Earlier, when he’d left, her expression had cornered him. He knew she wanted him to be careful.
That expression said all that needed to be said. He believed she’d begun to trust him, at least enough to give a damn about what happened to him. She’d believed what he had told her. She wanted him to come back safe. Of all the lies that he had told, the lie to her was the worst. It was under his skin, inside him, down deep inside, and he could feel it breathing. It was a bad sensation, a sensation he wasn’t used to, a feeling with which he didn’t wish to become familiar.
He imagined that this was conscience, that this was guilt.
Everything seemed unimportant. What he thought, what other people thought, what had occurred in the past, what would occur beyond tomorrow. If this didn’t go right, well, there would be no tomorrow.
Madigan drained his glass, wanted more, didn’t dare.

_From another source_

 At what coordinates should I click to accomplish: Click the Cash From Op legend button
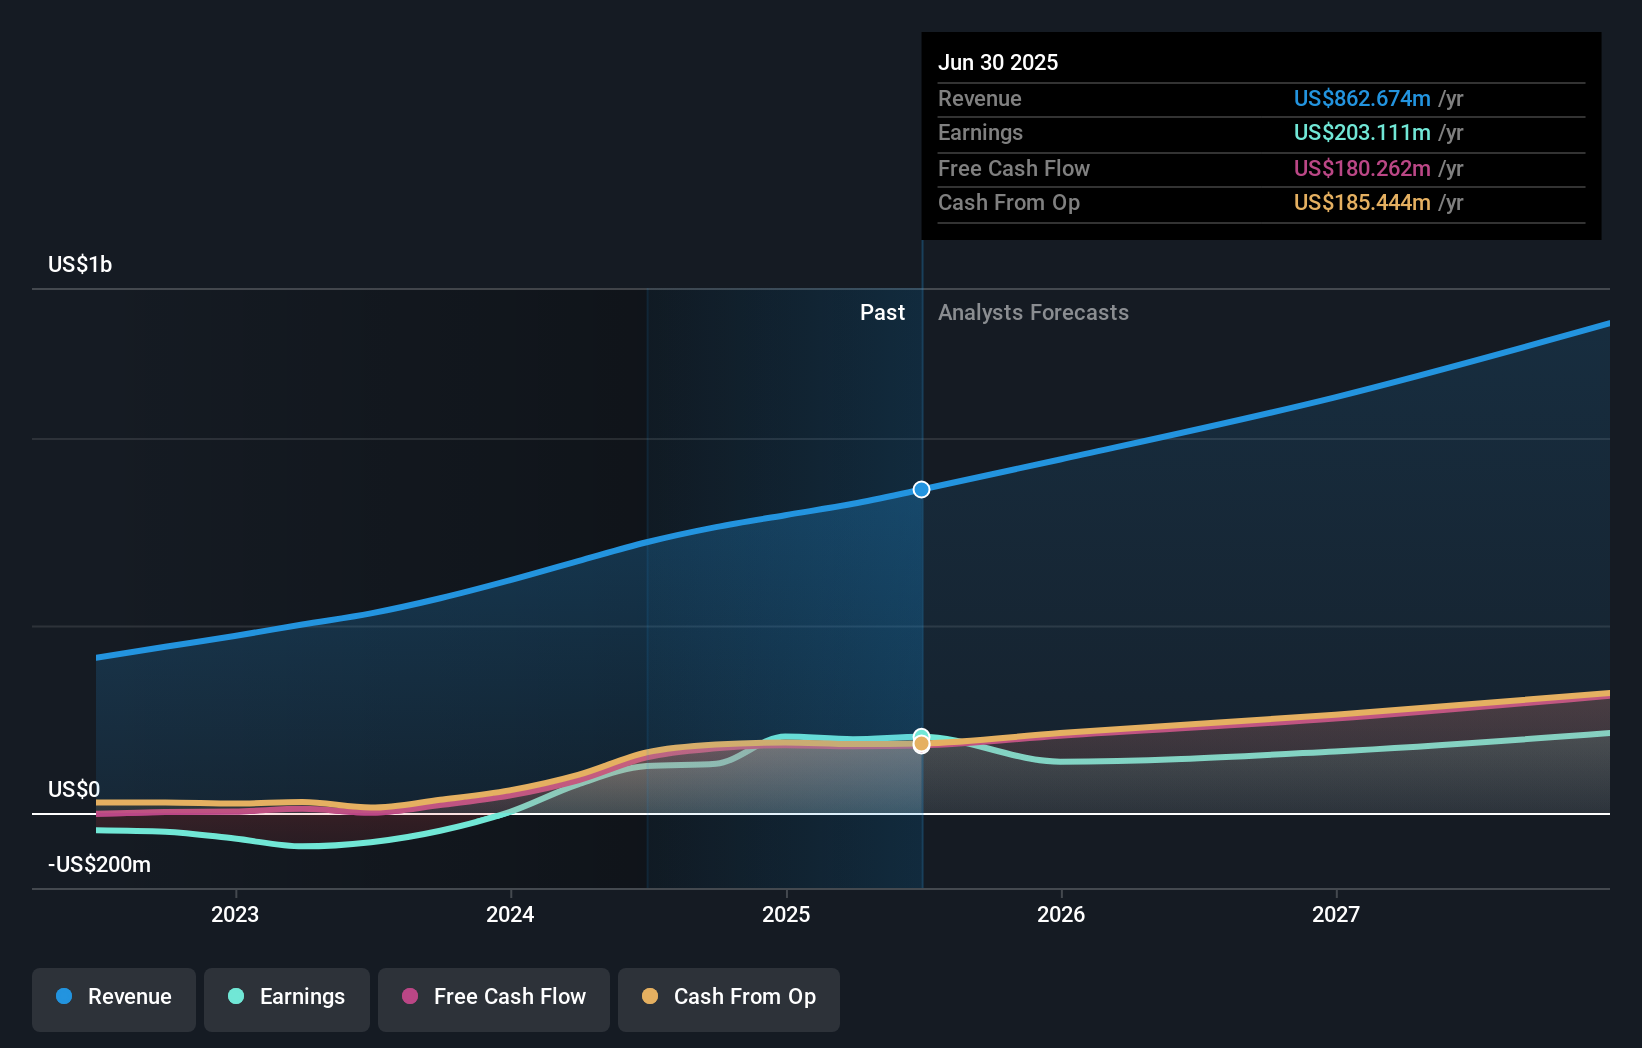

All of this was shit. All of this was meaningless. In the grander scheme of things, what happened to him, to Isabella, to Melissa, to Bernie and Sandià, meant nothing at all. But Madigan, sitting there, his heart driving a fist through his chest, his palms damp with sweat, his scalp itching, a feeling across his back like a thousand insects climbing the length of his spine, simply knew that he did not want to die. Not now. Not because of this. He did not want to wind up in prison. Twenty-five to life, no hope of parole. That was a death sentence. Word would be out within hours that he was a cop. Send him anywhere in the state and there would be people who would recognize him. It would all be over before he reached his first weekend. Worse than that, they’d more than likely blind him, cripple him, let him live without any real life at all. And then he would have to end it himself. Could he do that? Would he have the presence of mind and willpower to end his own life? Would they leave him in a condition where he would still be mentally and physically capable of doing so?